Work It Out, Chapter 26, Step 1

(Transcript of audio with descriptions. Transcript includes narrator headings and description headings of the visual content)

(Speaker)
This question will review the mathematical relationship between GDP, disposable income, consumption spending, planned investment spending, planned aggregate spending, and unplanned investment spending.

(Description)
The accompanying table shows gross domestic product, GDP, disposable income, YD, consumer spending, C, and planned investment spending, I sub Planned, in an economy. Assume there is no government or foreign sector in this economy. Complete the table by calculating planned aggregate spending, AE sub Planned, and unplanned inventory investment, I sub Unplanned. Table has 6 columns labeled GDP, YD, C, I sub Planned, AE sub Planned, I sub Unplanned. There are 9 rows of data in the table.
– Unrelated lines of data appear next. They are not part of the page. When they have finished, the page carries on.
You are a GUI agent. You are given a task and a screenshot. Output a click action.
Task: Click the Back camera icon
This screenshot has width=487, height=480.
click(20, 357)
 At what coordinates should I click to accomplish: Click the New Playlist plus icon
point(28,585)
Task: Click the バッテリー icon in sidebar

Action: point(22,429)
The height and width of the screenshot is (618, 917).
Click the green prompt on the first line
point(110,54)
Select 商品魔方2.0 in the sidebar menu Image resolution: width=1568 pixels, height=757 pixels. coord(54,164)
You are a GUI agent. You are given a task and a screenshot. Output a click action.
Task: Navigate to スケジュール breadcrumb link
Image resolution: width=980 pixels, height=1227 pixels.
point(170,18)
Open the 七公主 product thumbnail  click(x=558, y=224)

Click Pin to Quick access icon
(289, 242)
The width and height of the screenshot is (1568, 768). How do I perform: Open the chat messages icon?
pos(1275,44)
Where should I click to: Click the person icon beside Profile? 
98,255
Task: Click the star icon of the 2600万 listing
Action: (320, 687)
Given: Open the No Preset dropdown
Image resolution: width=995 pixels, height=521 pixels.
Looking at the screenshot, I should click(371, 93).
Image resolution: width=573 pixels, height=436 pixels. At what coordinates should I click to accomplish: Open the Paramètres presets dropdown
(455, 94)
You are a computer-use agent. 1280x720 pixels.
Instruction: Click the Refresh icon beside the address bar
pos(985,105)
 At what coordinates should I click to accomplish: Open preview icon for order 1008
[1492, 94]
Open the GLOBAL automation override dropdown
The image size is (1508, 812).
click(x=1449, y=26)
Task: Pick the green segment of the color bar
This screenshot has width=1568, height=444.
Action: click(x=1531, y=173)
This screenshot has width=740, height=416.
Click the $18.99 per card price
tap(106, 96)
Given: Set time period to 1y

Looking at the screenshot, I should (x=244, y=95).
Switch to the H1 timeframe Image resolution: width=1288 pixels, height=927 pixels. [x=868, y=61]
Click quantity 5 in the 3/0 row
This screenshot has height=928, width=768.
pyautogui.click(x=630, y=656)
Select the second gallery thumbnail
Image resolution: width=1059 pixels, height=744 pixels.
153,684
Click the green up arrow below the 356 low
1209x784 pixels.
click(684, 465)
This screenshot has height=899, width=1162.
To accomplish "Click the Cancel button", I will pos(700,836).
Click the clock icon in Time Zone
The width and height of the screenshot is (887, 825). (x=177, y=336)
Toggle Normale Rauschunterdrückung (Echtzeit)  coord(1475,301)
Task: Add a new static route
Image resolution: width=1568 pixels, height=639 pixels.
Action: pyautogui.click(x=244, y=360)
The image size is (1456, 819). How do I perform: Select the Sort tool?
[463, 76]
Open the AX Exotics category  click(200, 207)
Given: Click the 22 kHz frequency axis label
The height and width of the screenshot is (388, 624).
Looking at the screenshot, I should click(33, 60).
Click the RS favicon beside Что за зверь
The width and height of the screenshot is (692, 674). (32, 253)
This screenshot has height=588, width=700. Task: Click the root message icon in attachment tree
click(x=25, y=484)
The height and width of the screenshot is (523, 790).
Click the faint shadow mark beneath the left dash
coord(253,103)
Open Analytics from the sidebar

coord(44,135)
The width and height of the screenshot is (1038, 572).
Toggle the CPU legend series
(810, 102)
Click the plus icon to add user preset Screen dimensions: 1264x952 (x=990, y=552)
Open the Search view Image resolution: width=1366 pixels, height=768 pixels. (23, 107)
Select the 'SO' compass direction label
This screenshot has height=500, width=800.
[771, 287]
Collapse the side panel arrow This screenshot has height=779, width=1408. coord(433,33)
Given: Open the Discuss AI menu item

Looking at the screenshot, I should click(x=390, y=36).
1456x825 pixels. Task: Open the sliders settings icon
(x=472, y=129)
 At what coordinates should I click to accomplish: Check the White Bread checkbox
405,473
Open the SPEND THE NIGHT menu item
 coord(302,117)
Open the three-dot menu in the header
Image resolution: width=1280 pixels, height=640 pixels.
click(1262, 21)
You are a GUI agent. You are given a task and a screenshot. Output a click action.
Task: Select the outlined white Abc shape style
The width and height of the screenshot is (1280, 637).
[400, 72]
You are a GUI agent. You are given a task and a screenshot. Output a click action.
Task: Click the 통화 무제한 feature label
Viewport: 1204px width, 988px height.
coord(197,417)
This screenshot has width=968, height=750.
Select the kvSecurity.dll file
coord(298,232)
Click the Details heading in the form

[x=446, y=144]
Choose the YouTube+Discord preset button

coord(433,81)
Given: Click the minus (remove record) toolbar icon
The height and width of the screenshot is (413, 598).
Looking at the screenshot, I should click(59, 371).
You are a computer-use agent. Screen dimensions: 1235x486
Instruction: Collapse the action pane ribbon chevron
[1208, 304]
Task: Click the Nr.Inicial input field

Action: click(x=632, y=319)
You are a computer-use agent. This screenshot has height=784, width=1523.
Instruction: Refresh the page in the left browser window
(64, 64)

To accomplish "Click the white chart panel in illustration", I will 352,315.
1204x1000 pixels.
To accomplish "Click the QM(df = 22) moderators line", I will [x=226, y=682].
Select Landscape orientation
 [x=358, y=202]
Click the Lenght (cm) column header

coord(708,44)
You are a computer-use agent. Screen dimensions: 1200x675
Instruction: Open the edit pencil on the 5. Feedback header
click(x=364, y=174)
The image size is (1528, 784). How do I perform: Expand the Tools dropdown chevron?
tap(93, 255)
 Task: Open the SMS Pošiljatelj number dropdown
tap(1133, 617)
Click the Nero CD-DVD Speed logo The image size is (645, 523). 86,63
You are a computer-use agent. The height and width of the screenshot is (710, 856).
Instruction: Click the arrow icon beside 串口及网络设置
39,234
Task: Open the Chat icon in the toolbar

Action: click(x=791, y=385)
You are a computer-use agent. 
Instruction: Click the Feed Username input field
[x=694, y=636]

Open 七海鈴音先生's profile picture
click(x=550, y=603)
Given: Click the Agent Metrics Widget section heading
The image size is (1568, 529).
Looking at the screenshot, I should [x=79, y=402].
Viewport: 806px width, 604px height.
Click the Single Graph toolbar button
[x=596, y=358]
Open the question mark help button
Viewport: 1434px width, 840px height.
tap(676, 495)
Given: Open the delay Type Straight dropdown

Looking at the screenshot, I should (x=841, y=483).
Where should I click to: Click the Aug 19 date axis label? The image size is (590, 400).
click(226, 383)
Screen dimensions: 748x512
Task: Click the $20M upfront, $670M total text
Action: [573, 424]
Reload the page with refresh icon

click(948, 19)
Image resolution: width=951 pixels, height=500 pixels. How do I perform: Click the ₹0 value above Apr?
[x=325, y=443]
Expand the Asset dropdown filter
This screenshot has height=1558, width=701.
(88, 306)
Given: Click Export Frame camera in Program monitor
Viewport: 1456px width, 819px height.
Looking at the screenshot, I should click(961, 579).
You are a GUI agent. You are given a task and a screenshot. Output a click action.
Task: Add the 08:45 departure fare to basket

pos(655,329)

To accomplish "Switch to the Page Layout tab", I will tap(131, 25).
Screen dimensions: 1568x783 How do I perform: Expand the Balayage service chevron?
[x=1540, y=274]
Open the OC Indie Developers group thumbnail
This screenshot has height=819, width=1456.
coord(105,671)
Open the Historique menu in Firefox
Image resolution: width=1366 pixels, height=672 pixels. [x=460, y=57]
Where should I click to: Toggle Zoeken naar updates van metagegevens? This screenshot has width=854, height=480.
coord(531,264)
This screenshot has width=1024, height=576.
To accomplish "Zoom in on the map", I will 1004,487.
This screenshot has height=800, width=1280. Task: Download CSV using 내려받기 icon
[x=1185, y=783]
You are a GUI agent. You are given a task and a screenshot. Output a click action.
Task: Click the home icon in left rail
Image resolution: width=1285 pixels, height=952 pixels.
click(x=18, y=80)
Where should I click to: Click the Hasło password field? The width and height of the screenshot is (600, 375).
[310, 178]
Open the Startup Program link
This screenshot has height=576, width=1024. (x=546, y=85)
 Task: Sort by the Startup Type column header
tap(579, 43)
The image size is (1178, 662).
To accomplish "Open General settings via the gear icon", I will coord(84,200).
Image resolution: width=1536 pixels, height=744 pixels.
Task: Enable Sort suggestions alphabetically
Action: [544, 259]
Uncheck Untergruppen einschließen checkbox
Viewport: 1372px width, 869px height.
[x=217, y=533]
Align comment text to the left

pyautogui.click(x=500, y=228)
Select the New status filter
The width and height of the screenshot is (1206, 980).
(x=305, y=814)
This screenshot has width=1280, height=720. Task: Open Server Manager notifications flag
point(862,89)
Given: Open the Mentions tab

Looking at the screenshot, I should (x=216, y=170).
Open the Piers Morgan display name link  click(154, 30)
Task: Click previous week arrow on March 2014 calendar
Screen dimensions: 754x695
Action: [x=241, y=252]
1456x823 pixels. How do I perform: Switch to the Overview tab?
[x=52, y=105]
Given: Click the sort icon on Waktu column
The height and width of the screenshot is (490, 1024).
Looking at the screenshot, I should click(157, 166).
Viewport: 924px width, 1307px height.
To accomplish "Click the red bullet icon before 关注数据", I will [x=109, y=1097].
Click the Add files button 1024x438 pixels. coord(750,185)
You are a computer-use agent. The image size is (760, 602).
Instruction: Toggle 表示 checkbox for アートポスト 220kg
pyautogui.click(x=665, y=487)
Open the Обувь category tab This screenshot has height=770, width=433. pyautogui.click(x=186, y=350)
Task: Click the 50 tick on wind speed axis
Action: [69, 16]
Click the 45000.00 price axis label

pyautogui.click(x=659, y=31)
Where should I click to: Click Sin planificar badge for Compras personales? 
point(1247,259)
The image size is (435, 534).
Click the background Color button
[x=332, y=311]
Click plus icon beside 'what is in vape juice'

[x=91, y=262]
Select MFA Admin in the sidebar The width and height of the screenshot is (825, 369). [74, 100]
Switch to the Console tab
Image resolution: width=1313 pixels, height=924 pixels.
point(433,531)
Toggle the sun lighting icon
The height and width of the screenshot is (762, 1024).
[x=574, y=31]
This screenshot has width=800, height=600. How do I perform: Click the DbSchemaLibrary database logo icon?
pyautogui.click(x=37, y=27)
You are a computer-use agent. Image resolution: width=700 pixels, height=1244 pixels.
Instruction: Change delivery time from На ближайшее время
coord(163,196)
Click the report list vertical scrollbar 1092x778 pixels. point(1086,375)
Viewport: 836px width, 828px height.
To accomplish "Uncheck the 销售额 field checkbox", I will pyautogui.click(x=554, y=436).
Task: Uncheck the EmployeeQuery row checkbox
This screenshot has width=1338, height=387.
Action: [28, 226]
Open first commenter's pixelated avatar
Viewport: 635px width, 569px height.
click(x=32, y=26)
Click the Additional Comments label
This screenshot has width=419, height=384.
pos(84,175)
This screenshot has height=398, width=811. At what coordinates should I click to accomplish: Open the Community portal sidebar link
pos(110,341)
First four columns have the following entries: GDP - 0, 400, 800, 1200, 1600, 2000, 2400, 2800, and 3200. YD - 0, 400, 800, 1200, 1600, 2000, 2400, 2800, and 3200. C - 100, 400, 700, 1000, 1300, 1600, 1900, 2200, and 2500. I sub planned - all equal to 300. AE sub Planned and I sub Unplanned are empty columns. All numbers are given in billions of dollars.

(Speaker)
In the table, you are presented with the values of GDP, disposable income, consumption, and planned investment spending. For the first part of the question you are asked to calculate planned aggregate spending. Here you can see that planned aggregate spending is equal to consumption plus planned investment. Both numbers are given to you in the table. When GDP is zero dollars, consumption is 100 dollars, and planned investment is 300 dollars. Adding these together yields planned aggregate spending of 400 dollars.

(Description)
Recall that planned aggregate expenditure is the sum of consumption and planned investment. First row value for AE sub Planned is inserted in the table as 400 dollars (100 dollars plus 300 dollars).

(Speaker)
When GDP increases to 400 dollars, consumption increases to 400 dollars and planned investment remains 300 dollars. You will notice the planned investment is constant for all values of GDP. Adding consumption with planned investment yields planned aggregate spending of 700 dollars.

(Description)
Second row value for AE sub Planned is inserted in the table as 700 dollars (400 dollars plus 300 dollars).

(Speaker)
It is worth pointing out that every time GDP increases by 400 dollars, consumption will increase by 300 dollars. We will use this information later on when solving for the marginal propensity to consume. You will continue this process for the remaining values of GDP. Again, you will notice that as GDP increases by 400 dollars, both consumption and planned aggregate spending increase by 300 dollars.

(Description)
Values of 1000, 1300, 1600, 1900, 2200, 2500, 2800 are inserted in column AE sub Planned in rows 3-9 of the table.

(Speaker)
Now that you have solved for planned aggregate spending, the problem asks you to calculate unplanned inventory investment. Here you were given the equation for unplanned investment as the difference between GDP and planned aggregate spending. When planned aggregate spending exceeds GDP, then firms will experience a decrease in their business inventories. This decrease causes unplanned investment spending to decrease. However, if GDP is greater than planned aggregate spending, then firms will experience an increase in unplanned inventory investments. When GDP equals zero dollars, unplanned inventory investment is minus 400 dollars. In other words households and firms plan to purchase 400 dollars in goods while zero dollars of goods are produced.

(Description)
Recall that unplanned investment is the difference between GDP and planned aggregate expenditures. First row value for I sub Unplanned is inserted in the table as negative 400 dollars (0 dollars minus 400 dollars).

(Speaker)
This will cause inventory investment to unexpectedly decline by 400 dollars. When GDP equals 400 dollars, households and firms plan to spend 700 dollars, which will cause an unexpected decline of 300 dollars of inventory investment.

(Description)
Second row value for I sub Unplanned is inserted in the table as negative 300 dollars (400 dollars minus 700 dollars).

(Speaker)
You will continue taking the difference between GDP and planned aggregate spending for the remaining rows. You will notice that unplanned inventory investment equals zero dollars when GDP and plan aggregate spending equal 1600 dollars.

(Description)
Values of negative 200, negative 100, 0, 100, 200, 300, 400 are inserted in column I sub Unplanned in rows 3-9 of the table.